SECTION 6.2. REMEDIES. Upon the occurrence of any Event of Default: (a) all indebtedness of Borrower under each of the Loan Documents, any term thereof to the contrary notwithstanding, shall at Bank’s option and without further notice become immediately due and payable without presentment, demand, protest or notice of dishonor, all of which are hereby expressly waived by Borrower; (b) the obligation, if any, of Bank to extend any further credit under any of the Loan Documents shall immediately cease and terminate; and (c) Bank shall have all rights, powers and remedies available under each of the Loan Documents and the Intercreditor Loan Documents, or accorded by law, including without limitation, the right to resort to any or all security for any credit subject hereto and to exercise any or all of the rights of a beneficiary or secured party pursuant to applicable law. All rights, powers and remedies of Bank may be exercised at any time by Bank and from time to time after the occurrence of an Event of Default, are cumulative and not exclusive, and shall be in addition to any other rights, powers or remedies provided by law or equity. Subject to the terms of the Intercreditor Agreement, any payments received from Borrower following an Event of Default shall be applied in the following order of priority: (i) first to payment of Bank’s costs and expenses (including attorney fees) incurred in connection with the collection of such payments, (ii) then to payment of interest on so much of the Line of Credit as is not secured by the Collateral (as defined in the Intercreditor Loan Documents), (iii) then to payment of principal on so much of the Line of Credit as is not secured by the Collateral, (iv) then to payment of interest on so much of the Line of Credit as is secured by the Collateral, and (v) then to payment of principal on so much of the Line of Credit as is secured by the Collateral; provided, however, in the event of liquidation of all or any portion of the Collateral upon an Event of Default, any payments received by Bank from such liquidation shall be applied (A) first to payment of Bank’s costs and expenses (including attorney fees) incurred in connection with the collection of such payments and (B) then to payment of indebtedness under the Line of Credit.
ARTICLE VII
MISCELLANEOUS
SECTION 7.1. NO WAIVER. No delay, failure or discontinuance of Bank in exercising any right, power or remedy under any of the Loan Documents or Intercreditor Loan Documents shall affect or operate as a waiver of such right, power or remedy; nor shall any single or partial exercise of any such right, power or remedy preclude, waive or otherwise affect any other or further exercise thereof or the exercise of any other right, power or remedy. Any waiver, permit, consent or approval of any kind by Bank of any breach of or default under any of the Loan Documents or Intercreditor Loan Documents must be in writing and shall be effective only to the extent set forth in such writing.

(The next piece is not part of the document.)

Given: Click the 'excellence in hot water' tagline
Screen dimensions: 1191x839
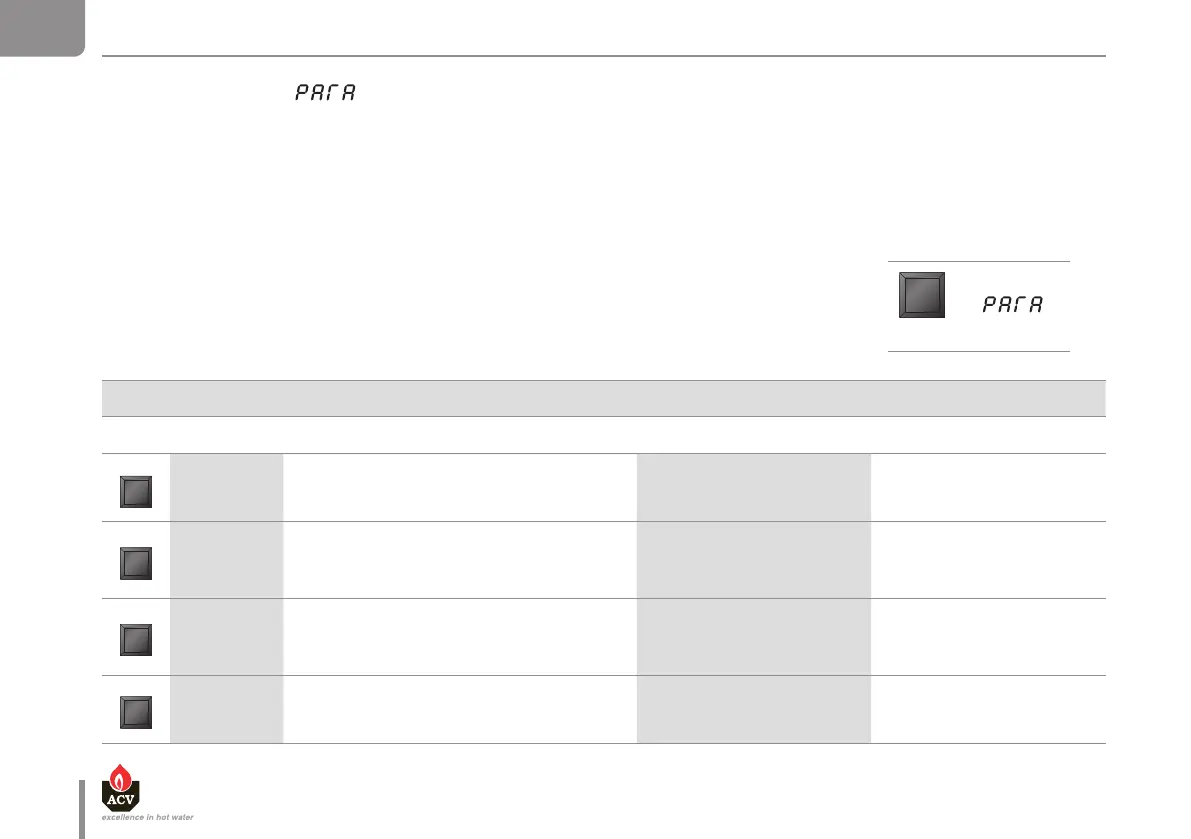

SECTION 7.2. NOTICES. All notices, requests and demands which any party is required or may desire to give to any other party under any provision of this Restated Credit
Agreement must be in writing delivered to each party at the following address:
BORROWER: |
NORTHWEST PIPE COMPANY | |
000 X.X. Xxxxxx Xxxxxx, Xxxxx 0000 | ||
Xxxxxxxx, XX 00000 | ||
Attention: Chief Executive Officer | ||
Facsimile No. (000) 000-0000 | ||
With a copy by regular mail to: | ||
Xxxx Xxxxx LLP | ||
000 XX Xxxxxxxx, Xxxxx 0000 | ||
Xxxxxxxx, XX 00000 | ||
Attention: Xxxx Xxxxxxxxx, Esq. | ||
Facsimile No. (000) 000-0000 | ||
BANK: |
XXXXX FARGO BANK, NATIONAL ASSOCIATION | |
Portland RCBO | ||
0000 X.X. Xxxxx Xxxxxx X-00 | ||
Xxxxxxxx XX 00000 | ||
Facsimile No. (000) 000-0000 | ||
With a copy by regular mail to: | ||
Xxxxxxx Xxxxx & Xxxxx LLP | ||
000 XX Xxxxxxxx Xxxxxx, Xxxxx 0000 | ||
Xxxxxxxx, Xxxxxx 00000 | ||
Attention: Xxxxxxx X. Xxxxxxx, Esq. | ||
Facsimile No. (000) 000-0000 |
or to such other address within the United States as any party may designate by written notice to all other parties. Each such notice, request and demand shall be deemed given or made as follows: (a) if sent by hand delivery, upon delivery; (b) if sent by mail, upon the earlier of the date of receipt or three (3) days after deposit in the U.S. mail, first class and postage prepaid; and (c) if sent by telecopy, upon receipt.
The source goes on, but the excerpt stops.